Court Opinion

ID: 8791207
Source: CourtListenerOpinion
Date Created: 2022-11-26 13:51:36.865699+00
Date Added: 2024-06-11T17:03:21.988621
License: Public Domain

On Petition for Rehearing.
PER CURIAM.
The evidence at the trial failed, in our opinion, to show that the plaintiff had ever lost its possession as tenant under the leases. The justification attempted by the defendant of its entry to terminate the lease was based upon an alleged neglect and omission on the plaintiff’s part to keep its agreement in the lease that “its exhibition” should be “continuous while the weather of each year permits.” The defendant relied for that purpose upon evidence that no exhibition was maintained during part of 1898 while the weather did permit, and upon a claim that it was entitled to rely upon statements to that effect of Wallace E. Hyde, as “manager”’ of the exhibition. No claim appears to have been made at the trial that the entry was justifiable because, for want of possession in the plaintiff, no exhibition maintained, whatever the weather, could have been its exhibition.
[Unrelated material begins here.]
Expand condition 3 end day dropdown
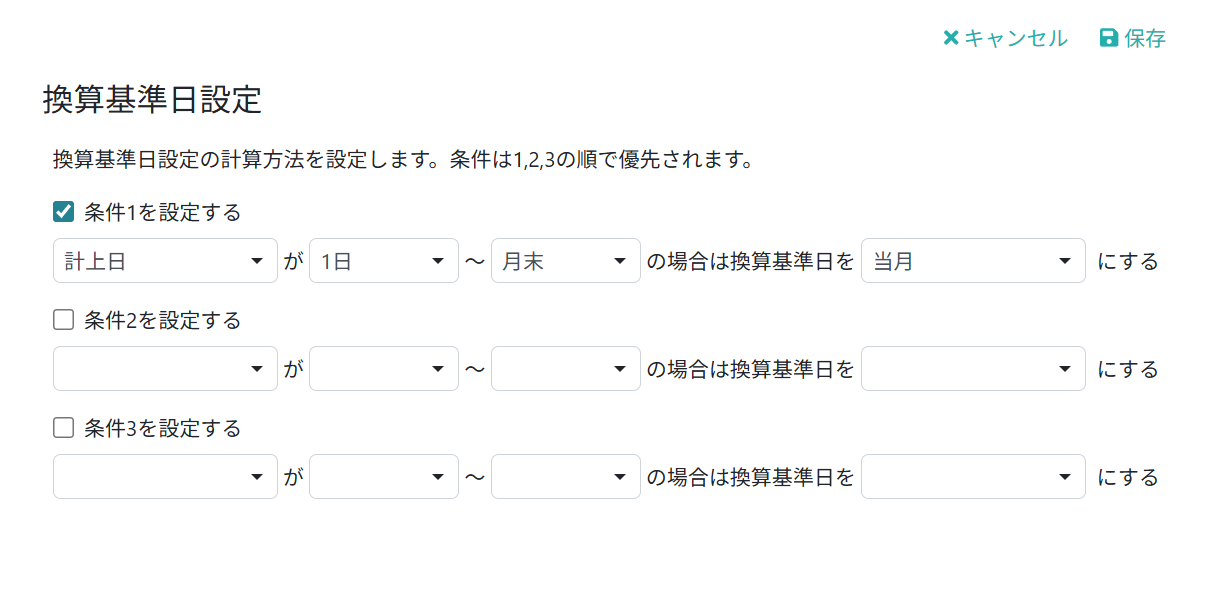This screenshot has height=591, width=1224. [566, 477]
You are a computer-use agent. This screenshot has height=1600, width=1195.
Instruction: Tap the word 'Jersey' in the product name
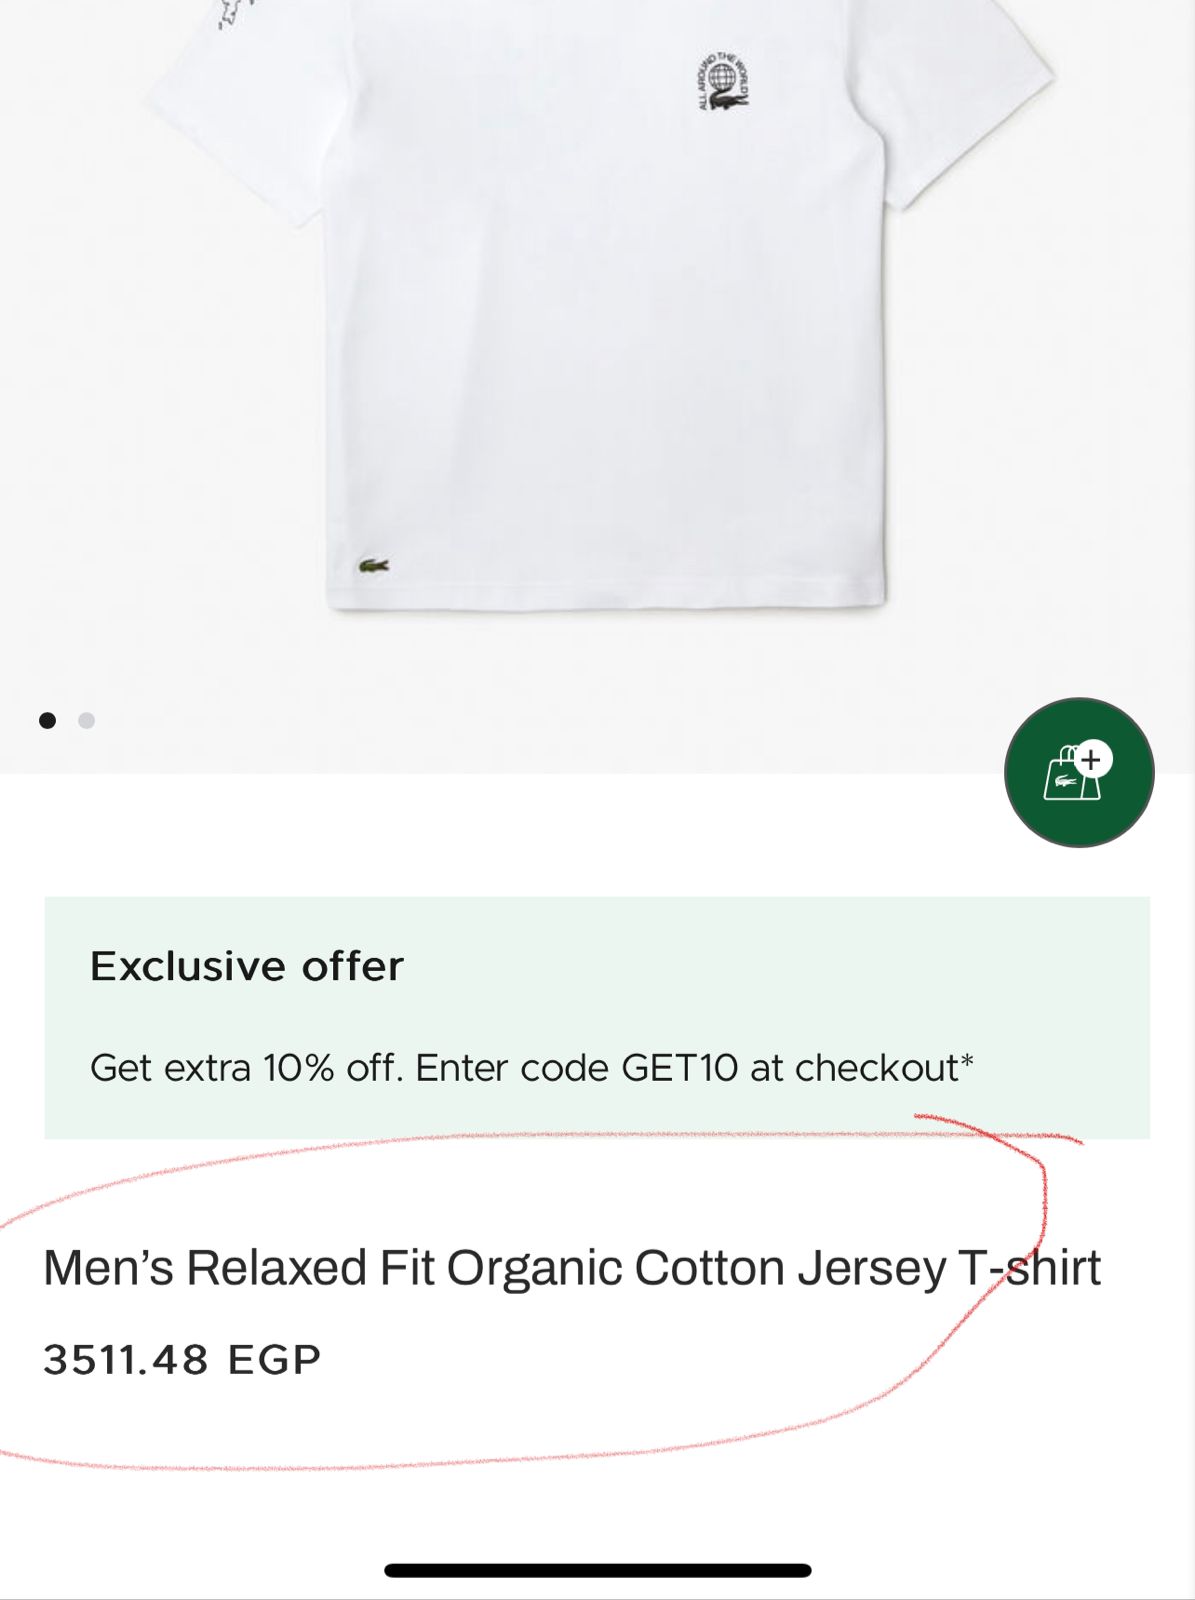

But the defendant is in error in assuming that what is said in our opinion as to the inconsistency of its contentions was the controlling reason for overruling its exception to the ruling óf the trial judge upon the question of possession. Even if we should accept the contention that there is no such inconsistency, this would not affect our opinion that the plaintiff entered into possession under the lease, and that there could be inferred from the evidence offered by the defendant no substantial change of affairs in this respect from the time of making the lease to the defendant’s entry on May 24, 1898.
The defendant cannot now say that the excluded certificate from the Illinois Secretary of State might have been followed and supplemented by further evidence tending to disprove the plaintiff’s corporate existence, in view of the fact that the -record shows no offer of any such evidence at the time, and no suggestion of a desire to offer any.
The petition for rehearing is therefore denied.